The second query, is can I use the awk command above, but instead of searching in a csv, can i search a directory? If we take the example above:

data/content/FN0/FN0/FN0/1BCE1E40-D1BE-4DC1-8A0C-9EB236F56944%7B496DDE3B-6102-4744-80FA-C30D64D91815%7D0

Can I instead add a find command? So read the first line of the csv and get:

1BCE1E40-D1BE-4DC1-8A0C-9EB236F56944

Then search

data/content/*

Recursively and find the filename that contains it?

Thank you so much for your help so far, very kind!

Regards

Tirm

2 million lines is quite something, and you have to read all into memory. Checking against 40 * 0.4 E6 (16 million) will take its time. Not sure if the system will be already into swapping with data amounts like those. Try cutting the 2 million in half or quarter.

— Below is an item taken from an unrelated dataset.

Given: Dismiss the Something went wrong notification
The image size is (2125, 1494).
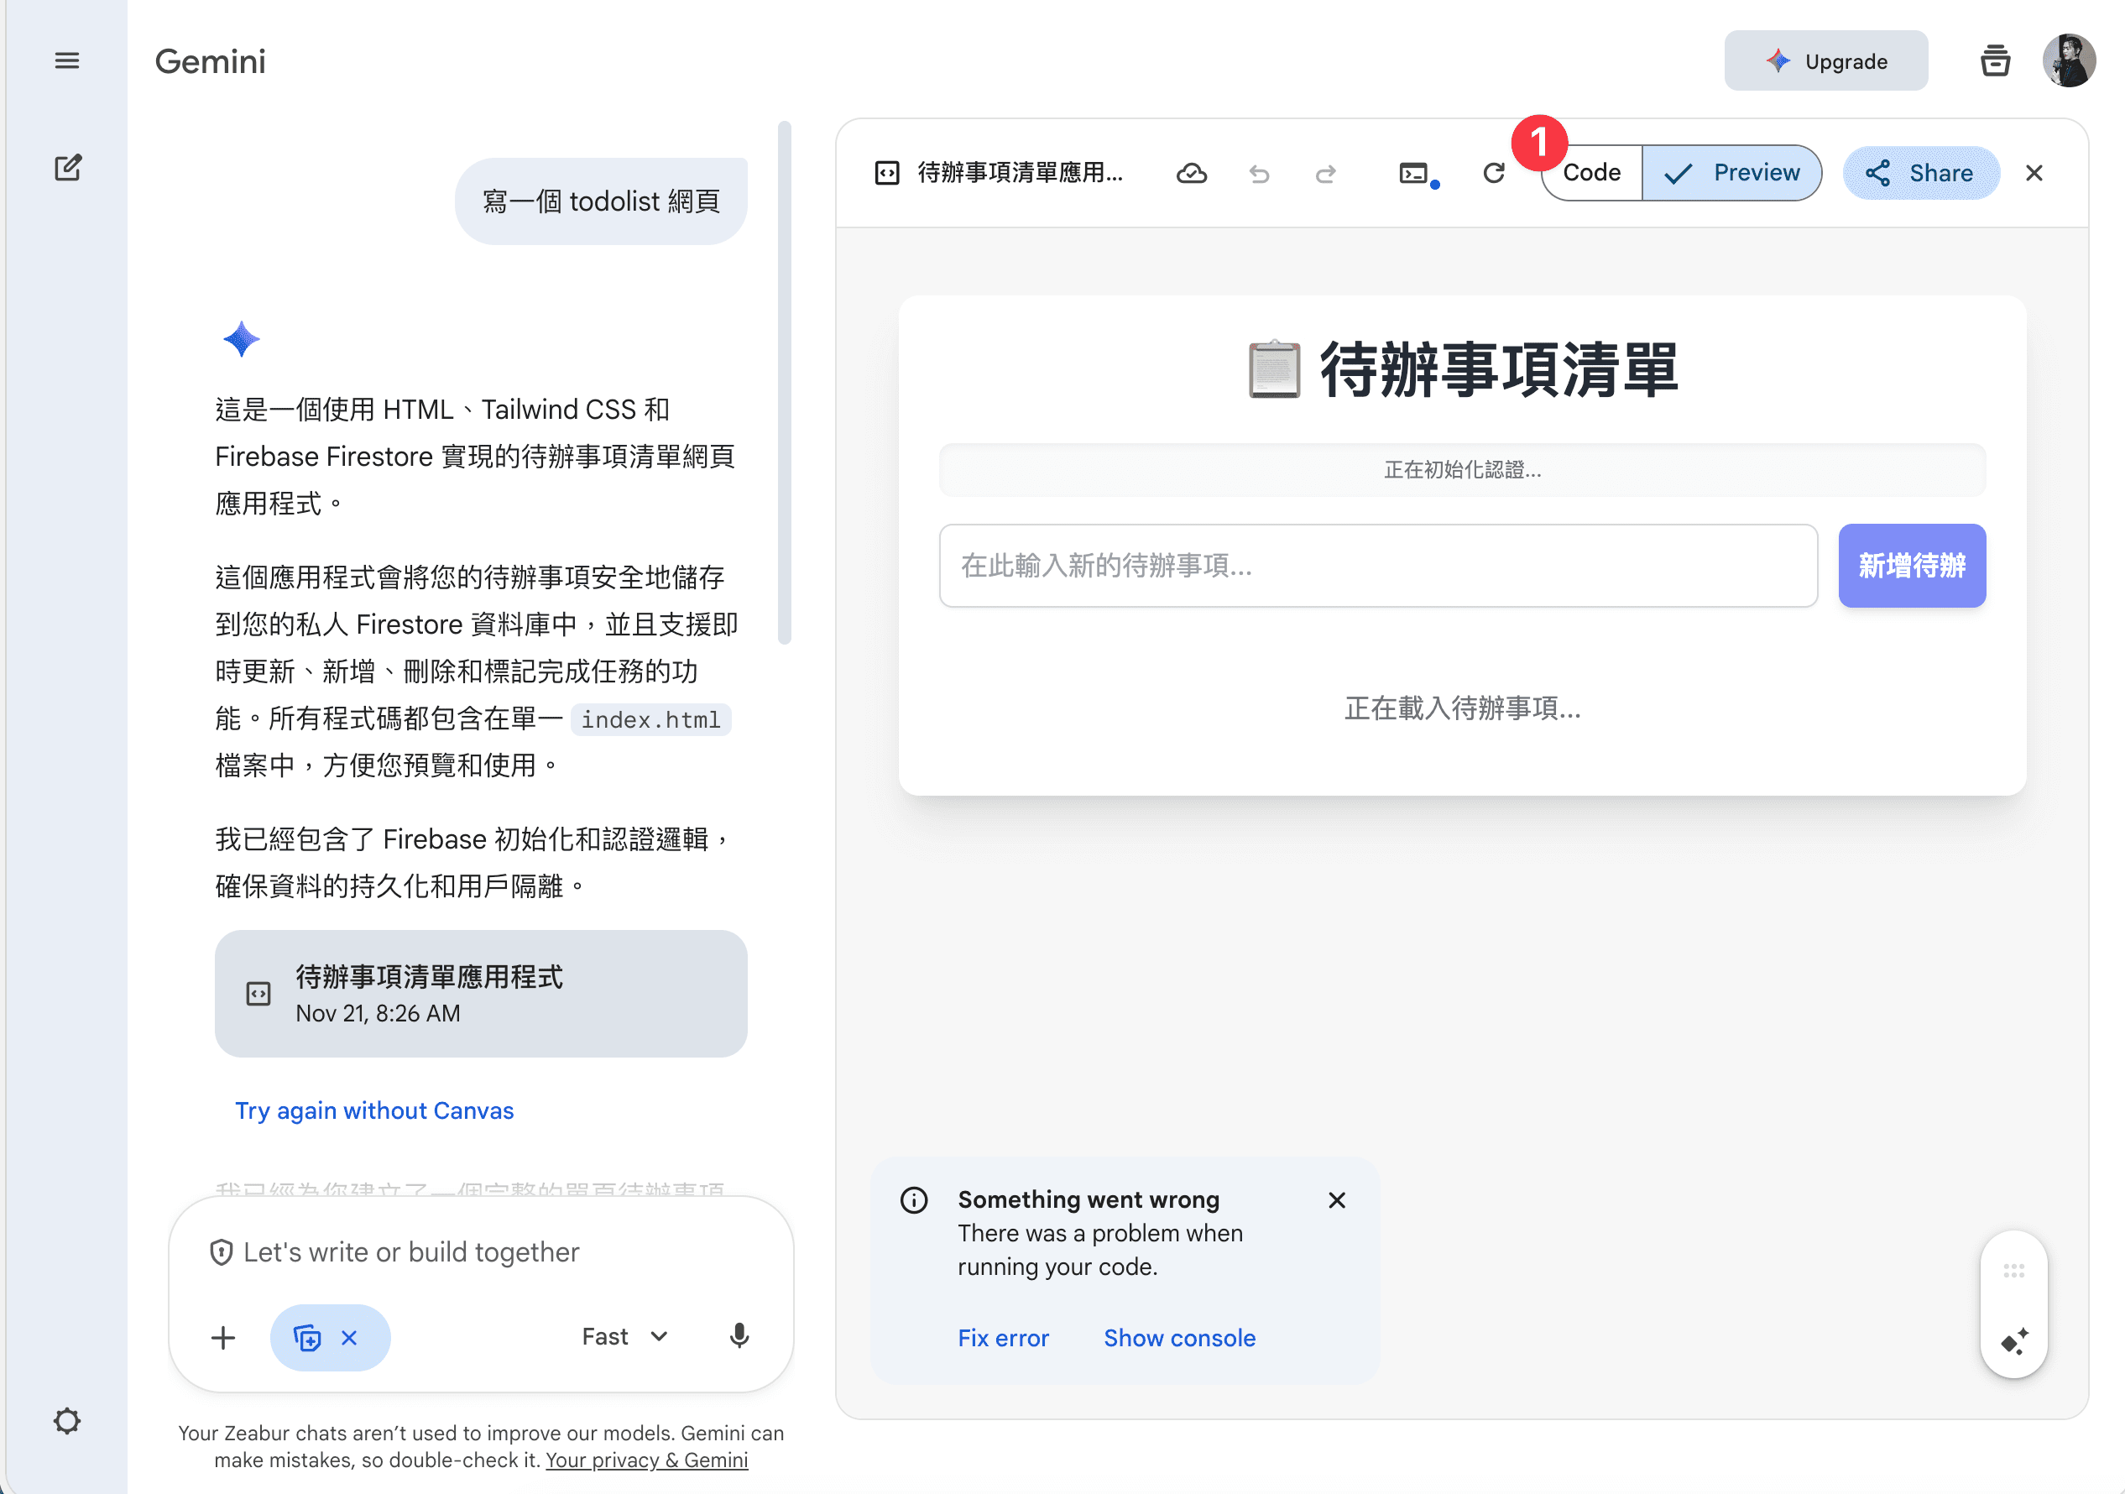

Not sure if I understand your second query. Your usage of "csv" is not quite consistent and obvious to me.
awk needs files to operate upon, not directories. If you open, read, and close 40 (or so) files for every single line read from the (lookup / test / csv / GUID) file, you'll thrash your file system. Not clever.

Hi,

Yes agree 100% with your evaluation. I'm thinking s arching for the file in a directory might be quicker than checking millions of lines of csv. The logic would be:

  1. Read the first line of the csv
  2. Search the data directory for any file that matches the pattern (not exact, a contains)
  3. If path is found, write out to a csv.
  4. Move to next line in csv

I'm wondering if this is better done in python or something similar, but would rather stick to grep/awk if I can.

Does that make sense?

Thanks!

Tirm

I ended up outputing the directory list to a csv, then using a fast searchin algorithm to create the copy routines. I had to do this, because the awk command was doing far too many reloading of the data, so it would have taken months to run!

Thanks everyone for your assistance.